> Exercise
According to the abstract on sea surface temperature in the Hudson Bay Complex, which heat flux component is the main contributor to the differences in total heat flux?

> Source extract
#####

ABSTRACT Sea surface temperature (SST) from four Nucleus for European Modelling of the Ocean (NEMO) model simulations is analyzed to study the bulk flux parameterization to compute SST over the Hudson Bay Complex (HBC) for the summer months (August and September) from 2002 to 2009. The NEMO simulation was forced with two atmospheric forcing sets with different resolutions: the Coordinated Ocean-ice Reference Experiment, version 2 (COREv2), as the lower resolution and the Canadian Meteorological Centre’s Global Deterministic Prediction System Reforecasts (CGRF) as the higher resolution. The CGRF forcing is also implemented in the third and fourth runs using different runoff data and different NEMO resolutions (1/12° versus 1/4°). Results show that all four modelled SSTs followed observed SST patterns, with regional differences in SST bias between simulations with different atmospheric forcing. The SST differences are small between simulations forced with the same atmospheric forcing but with different model resolution or runoff. This implies that the model resolution and runoff have a small effect on the simulated SST in the HBC. Moreover, to better capture the effect of near-surface temperature (Tair) on simulated SST, we conducted three analyses using the Haney flux linearization formula. Results from these assessments did not indicate any direct influence on the model-simulated SSTs by Tair. Looking at the heat flux as a signature for SST showed that both averaged spatial distribution and time series of net heat flux produced by the three CGRF forcing simulations were higher than the net heat flux generated by the CORE 2 simulation. This was generally true for all four components of the total heat flux (sensible, latent, shortwave, and longwave) individually as well. Total heat flux in summer is governed by the shortwave heat flux, with values up to 120 W m−2 in August, and the longwave heat flux is the main contributor to the total heat flux differences. These heat flux differences lead to corresponding colder model SSTs for the CGRF runs and warmer SSTs for the CORE 2 simulations.

#####

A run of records
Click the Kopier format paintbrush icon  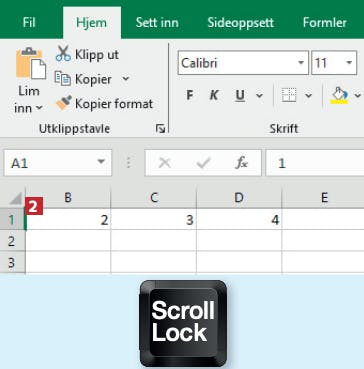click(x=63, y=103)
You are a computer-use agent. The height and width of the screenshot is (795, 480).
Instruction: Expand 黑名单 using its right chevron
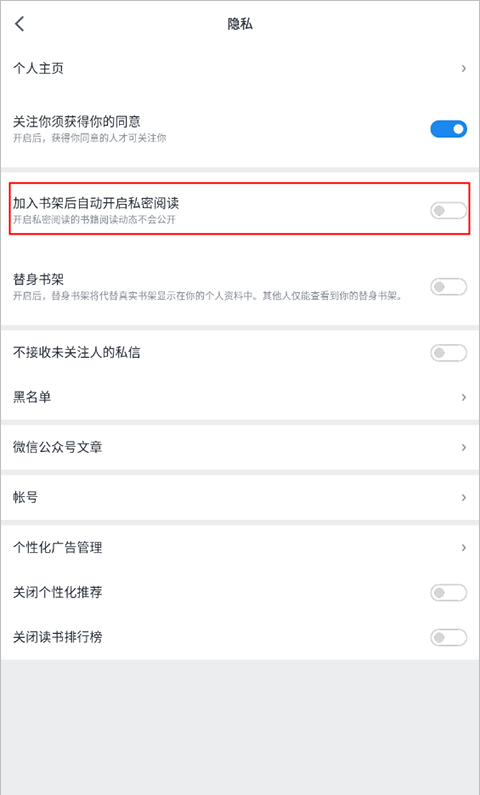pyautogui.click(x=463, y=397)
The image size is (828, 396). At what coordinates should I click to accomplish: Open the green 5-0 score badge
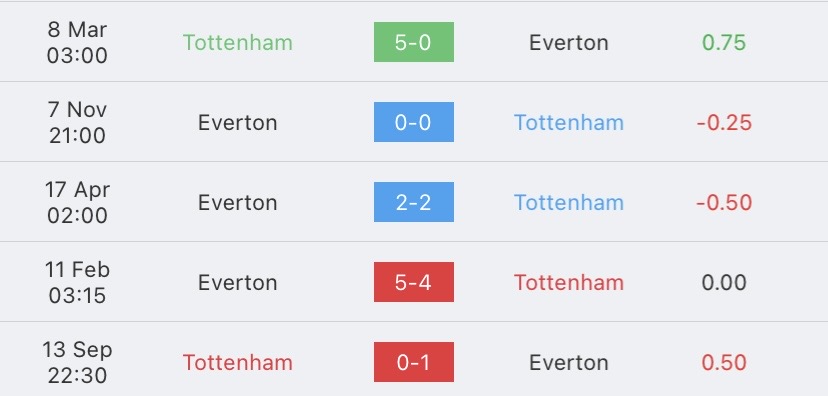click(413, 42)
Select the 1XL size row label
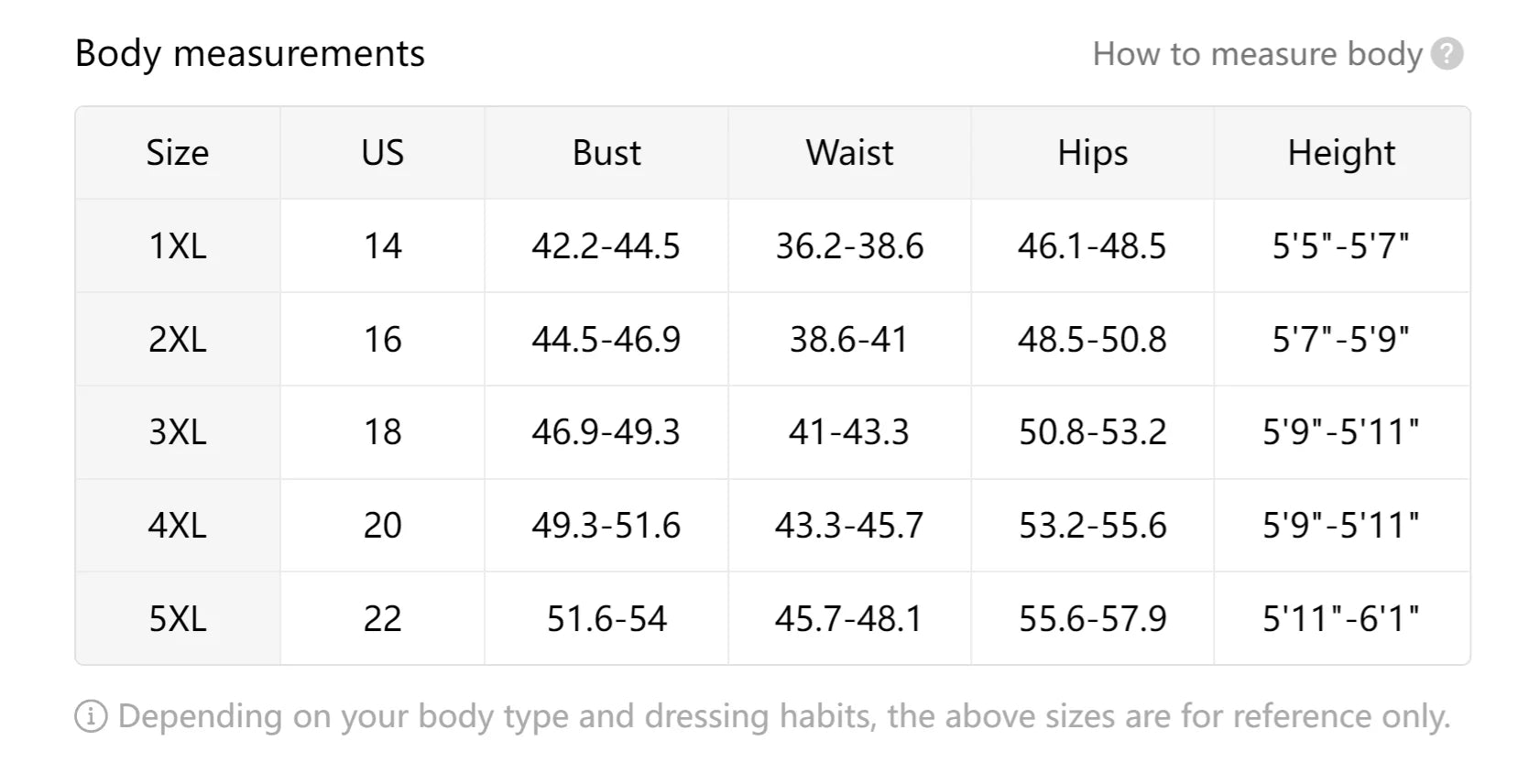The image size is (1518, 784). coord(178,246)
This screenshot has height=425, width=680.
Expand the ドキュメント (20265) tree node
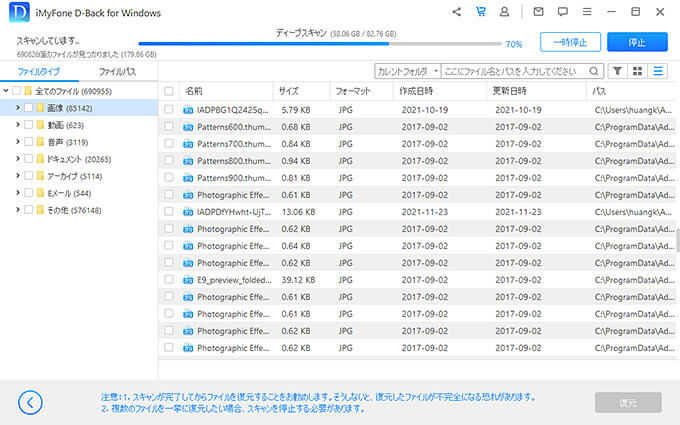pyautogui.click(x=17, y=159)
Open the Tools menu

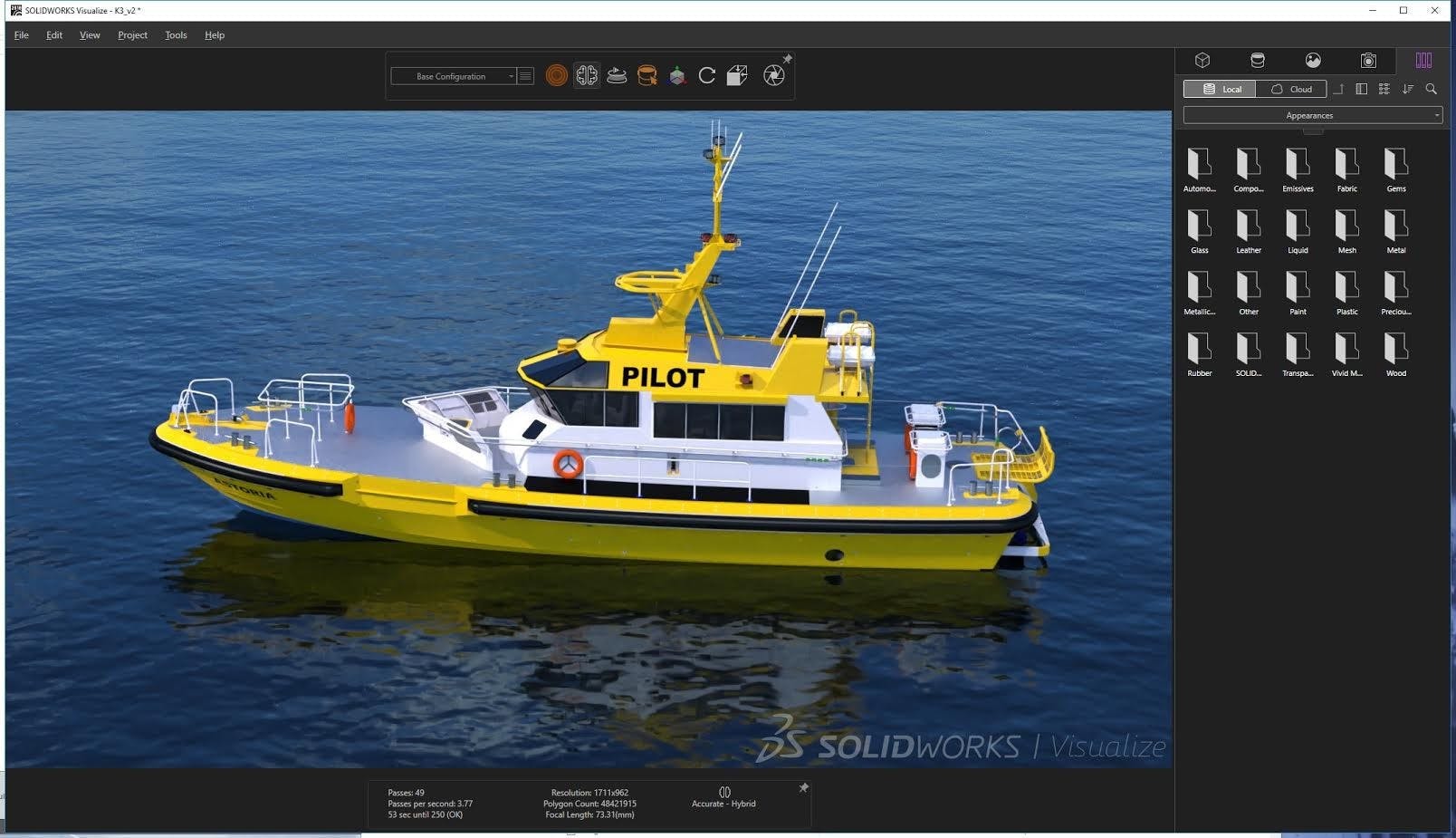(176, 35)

#####

> Expected answer
The longwave heat flux.